2026年3月31日、アステリアとハウディ・クリプトは、企業向けJPYC管理サービス「JPYC Gateway」と国産ハードウェアウォレット「Openloop」の業務提携を発表した。
企業における秘密鍵管理の安全性を高め、ステーブルコインの実務利用を加速させる狙いだ。
JPYC管理に国産ウォレット連携
今回の提携では、アステリアが提供する「JPYC Gateway」に対し、ハウディ・クリプトのハードウェアウォレット「Openloop」を連携させ、企業向けにセキュアな秘密鍵(※)管理環境を提供する。
送金時にはデバイス上でトランザクション内容を確認し、物理的な操作を伴う承認を経て署名が行われる仕組みを採用している。
JPYC Gatewayは2026年4月1日に提供開始予定で、基本使用料は月額98,000円、送金手数料は1件あたり8円とされる。
既存のERPや会計システムとノーコードで連携可能な点も特徴であり、企業の業務フローに組み込みやすい設計となっている。
背景には、日本円建ステーブルコインJPYCの普及拡大がある。
2025年10月の発行開始以降、2030年には約30兆円規模に達するとの予測も示されており、企業利用の需要が高まっている。
一方で、秘密鍵管理の安全性確保は大きな課題であり、特に企業環境では漏洩や不正アクセスが直接的なリスクとなる。
OpenloopはEAL6+認証のセキュアエレメントを搭載し、独自の二重暗号化技術により高い耐攻撃性を実現する。
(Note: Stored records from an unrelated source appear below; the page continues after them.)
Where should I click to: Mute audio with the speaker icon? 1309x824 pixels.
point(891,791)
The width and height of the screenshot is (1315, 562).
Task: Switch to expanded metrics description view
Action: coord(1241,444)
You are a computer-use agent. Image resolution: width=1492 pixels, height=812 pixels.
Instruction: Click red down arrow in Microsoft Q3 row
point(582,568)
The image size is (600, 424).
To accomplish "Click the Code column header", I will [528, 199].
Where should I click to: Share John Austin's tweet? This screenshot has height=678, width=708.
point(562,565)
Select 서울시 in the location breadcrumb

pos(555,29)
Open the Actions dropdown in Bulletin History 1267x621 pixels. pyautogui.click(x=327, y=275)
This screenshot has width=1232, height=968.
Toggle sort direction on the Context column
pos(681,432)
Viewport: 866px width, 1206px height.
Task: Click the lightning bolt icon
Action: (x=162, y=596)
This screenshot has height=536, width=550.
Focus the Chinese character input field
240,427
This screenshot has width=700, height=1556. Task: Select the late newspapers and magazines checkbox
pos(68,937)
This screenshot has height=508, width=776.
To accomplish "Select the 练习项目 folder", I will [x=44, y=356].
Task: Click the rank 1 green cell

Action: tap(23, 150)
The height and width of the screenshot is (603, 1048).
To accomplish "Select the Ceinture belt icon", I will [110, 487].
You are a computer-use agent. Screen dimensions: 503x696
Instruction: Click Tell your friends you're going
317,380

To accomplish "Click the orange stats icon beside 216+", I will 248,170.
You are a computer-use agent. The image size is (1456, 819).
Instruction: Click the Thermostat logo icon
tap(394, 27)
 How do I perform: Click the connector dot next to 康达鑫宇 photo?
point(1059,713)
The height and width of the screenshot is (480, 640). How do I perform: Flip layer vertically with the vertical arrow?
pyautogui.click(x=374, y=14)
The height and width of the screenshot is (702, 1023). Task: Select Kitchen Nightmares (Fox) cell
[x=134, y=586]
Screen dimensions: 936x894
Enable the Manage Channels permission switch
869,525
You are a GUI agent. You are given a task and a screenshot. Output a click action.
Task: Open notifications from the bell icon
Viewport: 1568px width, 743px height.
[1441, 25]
国内で開発・サポートされており、日本市場への対応を前提とした設計となっている。
※秘密鍵:暗号資産の所有権を証明し、送金時の署名に使用される重要な情報。漏洩すると資産の不正移転につながるため、厳重な管理が必要とされる。
企業決済の標準化進む一方で運用課題も
今回の取り組みは、企業におけるステーブルコイン運用の標準化を後押しする可能性がある。
特に、物理デバイスによる承認を前提とした設計は、不正送金リスクを抑制しつつ、内部統制の強化にも寄与すると考えられる。
ERP連携や低コスト送金と組み合わせることで、実務レベルでの活用ハードルは大きく下がる見通しだ。
企業が実証的にステーブルコイン運用を試行できる環境が整うことで、ユースケースの蓄積が進むとみられる。
一方で、ハードウェアウォレットの運用には物理管理やデバイス紛失リスクといった課題も残る。
企業内での権限管理やバックアップ体制の設計が不十分であれば、逆に業務の複雑性を高める可能性もある。
今後は、AIエージェントによる自動決済やスマートコントラクト連携が進む中で、安全性と利便性のバランスが一層重要になるだろう。
今回の提携は、企業向けステーブルコイン基盤の実用化に向けた一歩であると同時に、運用設計の高度化が求められる段階に入ったことを示す動きとも言える。